Through the leadership of Michael Eisner, Frank Wells, Jeffery Katzenberg, and Roy Disney, the Walt Disney Company became a power house and a Wall Street favorite, but as you will see, conflict at Disney caused much turmoil for the company and its executives.
In 1995, Eisner – Disney’s CEO announced that he was hiring his long time friend and one of the world’s most successful celebrity agents, Michael Ovitz, to become the company’s new president. The two were so close that their families often spent the holidays together. In fact, during one of their holidays together, Eisner gave Ovitz a note that concluded with. We are going to be a great team. Every day I am thankful we are together. But a scant 14 months later, Eisner fired Ovitz, wanting him out of Disney so bad that Eisner paid him $140 million to leave. As a result Disney shareholders sued, alleging that Eisner had breached his fiduciary duty. In October 2004, the lawsuit went to trial, forcing Eisner and Ovitz to reveal details about their partnership.
The seeds of the conflict between the two men were sown from the beginning. Ovitz accepted the position as Disney president without knowing his formal areas authority. At one point, he told Eisner I’m myself in your hands. Even in the midst of hiring Ovitz, Eisner routinely backed those who he knew were hostile to Ovitz’s hiring. In fact, the day before Ovitz’s hiring was announced two of Disney’s senior executives told Ovitz that they would not work for him because of his relative lack of experience. One said, Welcome to the company. I just want you to know that I’ll never work for you. Eisner sat silent Privately, Ovitz asked Eisner to back him. I can’t do that, Eisner responded.
Eisner and Ovitz also had conflicting styles. Ovitz liked glitz and glamour. Shortly after starting work at Disney, Ovitz hosted a party where Tom Hanks, Steven Spielberg, and other celebrities were guests. The party cost Disney $90,000 which Ovitz considered bargain. Eisner considered it lavish. Ovitz also had a habit of canceling meetings at the last minute, which was common for Hollywood agents but offended many at Disney. At the trial Eisner admitted to wanting to fire Ovitz only 5 weeks after he hired him. According to one of Eisner’s associates, the only reason he didn’t was the belief that Ovitz would commit suicide. But, a few months later, Eisner was actively trying to remove Ovitz. He wrote to two Disney board members, I hate saying this but his strength of personality together with his erratic behavior and pathological problems (and I hate saying that) is a mixture leading to disaster for this company. The following week, Eisner sent a Disney executive to fire Ovitz only to write, I am committed to making this a win-win situation to keep our friendship intact to be positive. You still are the only one who came to my hospital bed (when Eisner had emergency heart surgery) and I do remember.

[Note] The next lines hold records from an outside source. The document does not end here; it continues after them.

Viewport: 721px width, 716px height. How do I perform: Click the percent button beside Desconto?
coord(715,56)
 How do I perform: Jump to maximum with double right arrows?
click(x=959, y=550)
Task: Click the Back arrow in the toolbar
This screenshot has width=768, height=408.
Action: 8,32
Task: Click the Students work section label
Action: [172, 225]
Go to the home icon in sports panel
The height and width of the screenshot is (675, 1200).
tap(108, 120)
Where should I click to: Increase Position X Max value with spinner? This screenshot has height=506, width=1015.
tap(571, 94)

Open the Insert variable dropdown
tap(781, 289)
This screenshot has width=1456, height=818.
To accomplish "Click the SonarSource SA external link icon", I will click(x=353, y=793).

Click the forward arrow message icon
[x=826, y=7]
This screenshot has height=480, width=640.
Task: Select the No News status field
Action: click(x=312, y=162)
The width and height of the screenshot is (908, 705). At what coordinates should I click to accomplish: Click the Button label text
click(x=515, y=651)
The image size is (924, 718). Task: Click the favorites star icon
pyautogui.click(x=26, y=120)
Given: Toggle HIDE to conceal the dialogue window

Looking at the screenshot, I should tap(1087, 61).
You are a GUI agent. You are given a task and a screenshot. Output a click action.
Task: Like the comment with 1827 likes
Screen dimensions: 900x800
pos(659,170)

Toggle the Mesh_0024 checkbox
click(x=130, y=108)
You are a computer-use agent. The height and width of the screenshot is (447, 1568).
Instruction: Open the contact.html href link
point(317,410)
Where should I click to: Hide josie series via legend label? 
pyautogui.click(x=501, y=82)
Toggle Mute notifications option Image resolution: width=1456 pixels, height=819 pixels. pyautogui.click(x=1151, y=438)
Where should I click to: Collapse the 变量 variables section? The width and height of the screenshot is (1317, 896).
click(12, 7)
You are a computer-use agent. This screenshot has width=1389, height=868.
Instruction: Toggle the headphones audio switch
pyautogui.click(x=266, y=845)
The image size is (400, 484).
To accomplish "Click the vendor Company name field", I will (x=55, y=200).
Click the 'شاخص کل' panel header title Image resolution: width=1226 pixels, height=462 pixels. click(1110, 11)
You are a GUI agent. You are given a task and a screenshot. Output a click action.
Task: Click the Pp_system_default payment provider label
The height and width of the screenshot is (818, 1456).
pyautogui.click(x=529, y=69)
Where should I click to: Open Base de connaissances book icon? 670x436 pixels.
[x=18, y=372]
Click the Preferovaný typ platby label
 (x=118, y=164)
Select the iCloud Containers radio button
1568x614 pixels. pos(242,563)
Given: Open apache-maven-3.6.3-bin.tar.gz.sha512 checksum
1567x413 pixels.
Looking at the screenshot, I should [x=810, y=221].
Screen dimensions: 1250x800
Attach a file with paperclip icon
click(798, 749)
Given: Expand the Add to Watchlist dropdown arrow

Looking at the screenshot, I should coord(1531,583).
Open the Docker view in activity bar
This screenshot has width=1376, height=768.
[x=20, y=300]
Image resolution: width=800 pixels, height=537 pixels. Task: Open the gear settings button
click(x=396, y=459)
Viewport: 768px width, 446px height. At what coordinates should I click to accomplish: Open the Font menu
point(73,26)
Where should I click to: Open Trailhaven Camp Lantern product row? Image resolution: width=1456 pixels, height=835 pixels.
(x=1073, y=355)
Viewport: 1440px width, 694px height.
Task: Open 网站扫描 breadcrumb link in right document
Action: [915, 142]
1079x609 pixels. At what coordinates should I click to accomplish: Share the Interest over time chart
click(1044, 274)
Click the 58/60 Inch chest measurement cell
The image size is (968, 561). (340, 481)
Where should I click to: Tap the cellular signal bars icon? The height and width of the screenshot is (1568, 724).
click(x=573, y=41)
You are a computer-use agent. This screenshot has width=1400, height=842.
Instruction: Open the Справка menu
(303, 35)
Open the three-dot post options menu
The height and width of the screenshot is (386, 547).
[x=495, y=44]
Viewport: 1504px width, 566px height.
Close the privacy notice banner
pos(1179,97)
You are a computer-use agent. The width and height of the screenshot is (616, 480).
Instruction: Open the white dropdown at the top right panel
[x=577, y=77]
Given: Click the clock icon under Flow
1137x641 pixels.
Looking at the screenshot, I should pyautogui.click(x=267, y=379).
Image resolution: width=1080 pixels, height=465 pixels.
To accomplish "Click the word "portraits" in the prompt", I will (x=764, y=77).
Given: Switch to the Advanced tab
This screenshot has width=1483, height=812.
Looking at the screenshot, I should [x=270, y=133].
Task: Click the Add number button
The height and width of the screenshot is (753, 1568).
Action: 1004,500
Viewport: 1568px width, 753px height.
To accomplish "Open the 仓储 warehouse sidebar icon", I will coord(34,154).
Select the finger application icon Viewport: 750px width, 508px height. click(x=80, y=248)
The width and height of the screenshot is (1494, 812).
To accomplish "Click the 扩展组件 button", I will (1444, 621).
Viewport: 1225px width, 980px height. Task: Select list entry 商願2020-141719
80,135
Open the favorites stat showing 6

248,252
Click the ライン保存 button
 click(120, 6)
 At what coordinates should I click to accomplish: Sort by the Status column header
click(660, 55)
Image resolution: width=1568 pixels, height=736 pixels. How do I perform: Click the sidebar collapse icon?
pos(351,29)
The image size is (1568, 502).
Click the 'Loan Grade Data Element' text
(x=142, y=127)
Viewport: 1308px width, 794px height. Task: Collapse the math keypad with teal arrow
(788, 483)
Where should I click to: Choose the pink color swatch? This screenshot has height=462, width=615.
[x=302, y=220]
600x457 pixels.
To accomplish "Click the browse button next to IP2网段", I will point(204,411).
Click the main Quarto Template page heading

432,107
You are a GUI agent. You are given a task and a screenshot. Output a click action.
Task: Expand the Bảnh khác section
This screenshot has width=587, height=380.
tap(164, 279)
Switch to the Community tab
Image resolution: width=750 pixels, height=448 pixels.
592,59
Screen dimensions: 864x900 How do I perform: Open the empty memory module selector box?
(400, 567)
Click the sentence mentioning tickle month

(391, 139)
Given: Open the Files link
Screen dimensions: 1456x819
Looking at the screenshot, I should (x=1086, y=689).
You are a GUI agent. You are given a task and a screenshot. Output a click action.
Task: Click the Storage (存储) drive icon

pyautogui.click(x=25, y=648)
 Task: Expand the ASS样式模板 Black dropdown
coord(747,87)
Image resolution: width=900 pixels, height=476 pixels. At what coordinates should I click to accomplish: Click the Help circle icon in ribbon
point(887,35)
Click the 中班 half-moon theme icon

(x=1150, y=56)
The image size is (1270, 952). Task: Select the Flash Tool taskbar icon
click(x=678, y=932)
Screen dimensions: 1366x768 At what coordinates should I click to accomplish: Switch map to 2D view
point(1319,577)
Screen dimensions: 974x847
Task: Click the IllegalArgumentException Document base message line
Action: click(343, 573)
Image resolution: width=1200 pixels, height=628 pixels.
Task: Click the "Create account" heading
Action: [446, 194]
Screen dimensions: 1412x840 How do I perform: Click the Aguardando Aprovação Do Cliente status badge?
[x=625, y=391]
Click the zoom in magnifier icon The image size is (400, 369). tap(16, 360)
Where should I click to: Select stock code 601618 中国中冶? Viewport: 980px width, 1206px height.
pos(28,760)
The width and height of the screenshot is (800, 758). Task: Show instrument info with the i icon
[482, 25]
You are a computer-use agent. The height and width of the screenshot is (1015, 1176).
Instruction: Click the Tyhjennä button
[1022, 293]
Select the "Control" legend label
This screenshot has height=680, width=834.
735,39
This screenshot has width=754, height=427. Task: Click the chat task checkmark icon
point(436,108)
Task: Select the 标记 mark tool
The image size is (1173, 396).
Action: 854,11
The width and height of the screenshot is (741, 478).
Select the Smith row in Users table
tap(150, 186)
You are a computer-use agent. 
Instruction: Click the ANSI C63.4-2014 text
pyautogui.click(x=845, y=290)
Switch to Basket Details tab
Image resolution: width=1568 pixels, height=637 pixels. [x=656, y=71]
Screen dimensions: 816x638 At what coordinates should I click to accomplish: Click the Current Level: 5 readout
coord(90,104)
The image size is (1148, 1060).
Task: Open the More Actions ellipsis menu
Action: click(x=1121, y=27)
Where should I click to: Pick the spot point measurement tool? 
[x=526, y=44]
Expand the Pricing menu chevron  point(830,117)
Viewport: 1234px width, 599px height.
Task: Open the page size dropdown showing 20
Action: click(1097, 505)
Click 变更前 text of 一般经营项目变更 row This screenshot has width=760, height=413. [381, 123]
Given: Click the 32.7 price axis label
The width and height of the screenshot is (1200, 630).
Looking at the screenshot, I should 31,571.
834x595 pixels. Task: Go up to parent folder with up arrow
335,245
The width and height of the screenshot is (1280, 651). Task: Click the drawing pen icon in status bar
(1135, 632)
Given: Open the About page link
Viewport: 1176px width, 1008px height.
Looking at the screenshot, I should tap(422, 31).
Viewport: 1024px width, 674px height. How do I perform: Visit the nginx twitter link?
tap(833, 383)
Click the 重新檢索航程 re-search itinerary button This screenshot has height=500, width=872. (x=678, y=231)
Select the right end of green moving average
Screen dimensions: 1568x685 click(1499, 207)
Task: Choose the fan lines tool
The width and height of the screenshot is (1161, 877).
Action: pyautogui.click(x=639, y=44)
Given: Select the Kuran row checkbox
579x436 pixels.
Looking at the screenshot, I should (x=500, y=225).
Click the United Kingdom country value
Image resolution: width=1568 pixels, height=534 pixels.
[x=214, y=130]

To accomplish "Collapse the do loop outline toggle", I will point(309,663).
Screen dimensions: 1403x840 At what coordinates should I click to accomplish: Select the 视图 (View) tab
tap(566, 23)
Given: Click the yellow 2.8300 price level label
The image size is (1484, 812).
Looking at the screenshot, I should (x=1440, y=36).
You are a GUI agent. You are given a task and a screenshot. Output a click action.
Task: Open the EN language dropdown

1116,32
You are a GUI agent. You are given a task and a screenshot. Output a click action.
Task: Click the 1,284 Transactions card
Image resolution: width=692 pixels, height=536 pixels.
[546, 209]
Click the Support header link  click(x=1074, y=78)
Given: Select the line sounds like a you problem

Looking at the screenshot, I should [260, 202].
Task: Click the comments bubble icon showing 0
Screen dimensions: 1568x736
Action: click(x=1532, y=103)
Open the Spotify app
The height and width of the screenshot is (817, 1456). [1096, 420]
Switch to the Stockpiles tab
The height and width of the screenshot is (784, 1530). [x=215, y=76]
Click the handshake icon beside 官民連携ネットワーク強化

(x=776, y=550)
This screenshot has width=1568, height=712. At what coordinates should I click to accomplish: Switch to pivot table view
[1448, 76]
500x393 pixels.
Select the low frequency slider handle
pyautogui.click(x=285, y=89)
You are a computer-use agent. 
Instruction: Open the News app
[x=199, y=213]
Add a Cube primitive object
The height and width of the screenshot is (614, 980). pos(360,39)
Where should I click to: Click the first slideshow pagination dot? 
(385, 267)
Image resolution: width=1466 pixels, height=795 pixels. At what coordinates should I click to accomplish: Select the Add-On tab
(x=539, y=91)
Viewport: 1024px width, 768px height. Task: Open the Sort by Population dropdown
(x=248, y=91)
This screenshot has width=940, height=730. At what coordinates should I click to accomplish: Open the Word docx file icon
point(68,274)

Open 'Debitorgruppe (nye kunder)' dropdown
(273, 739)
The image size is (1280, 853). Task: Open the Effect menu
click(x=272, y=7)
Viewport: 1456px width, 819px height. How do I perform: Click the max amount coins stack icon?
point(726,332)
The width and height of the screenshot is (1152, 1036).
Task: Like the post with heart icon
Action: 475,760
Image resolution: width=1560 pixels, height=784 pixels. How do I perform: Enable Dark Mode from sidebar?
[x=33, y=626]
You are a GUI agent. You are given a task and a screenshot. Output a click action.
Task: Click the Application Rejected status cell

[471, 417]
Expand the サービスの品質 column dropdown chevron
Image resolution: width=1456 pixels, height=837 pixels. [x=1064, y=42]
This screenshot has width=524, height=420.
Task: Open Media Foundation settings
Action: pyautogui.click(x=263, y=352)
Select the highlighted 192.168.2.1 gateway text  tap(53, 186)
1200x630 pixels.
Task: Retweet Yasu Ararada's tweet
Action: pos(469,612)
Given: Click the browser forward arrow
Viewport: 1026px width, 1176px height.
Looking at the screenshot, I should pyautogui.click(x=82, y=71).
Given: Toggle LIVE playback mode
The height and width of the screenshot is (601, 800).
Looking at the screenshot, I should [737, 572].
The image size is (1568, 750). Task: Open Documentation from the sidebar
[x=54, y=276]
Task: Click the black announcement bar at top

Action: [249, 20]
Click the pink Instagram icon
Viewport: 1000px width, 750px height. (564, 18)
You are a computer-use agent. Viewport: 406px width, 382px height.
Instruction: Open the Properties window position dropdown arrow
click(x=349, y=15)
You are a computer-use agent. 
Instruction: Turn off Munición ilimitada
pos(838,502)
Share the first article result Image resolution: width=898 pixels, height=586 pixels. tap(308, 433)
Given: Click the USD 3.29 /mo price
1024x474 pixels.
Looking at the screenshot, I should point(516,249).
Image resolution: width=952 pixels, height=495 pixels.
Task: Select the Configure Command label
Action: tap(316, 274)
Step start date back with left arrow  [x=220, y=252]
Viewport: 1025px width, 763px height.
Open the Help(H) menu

The career of a person once described as Hollywood’s most powerful was in ashes. At one point, David Geffen, a successful record executive and producer, said to Ovitz. This isn’t the old you. You could close anything. You could get it done. Now you have no credibility. Meanwhile Eisner never really recovered from the Ovitz incident. In 2005, 45 percent of Disney shareholders gave Eisner a ‘no confidence’ vote. Although Disney won the suit filed over Ovitz’s $140 million severance package in the late 2005, Eisner stepped down as Chairman, and resigned from the board of directors, severing all ties with the company he had led for more two decades. As one observer put it at the conclusion of the trial in 2005, it was a no-win, no-win. What started out as friendship ended in a firing and a lawsuit with both men’s careers irreparably damaged. The situation at Disney shows us how conflict can destroy careers and harm companies.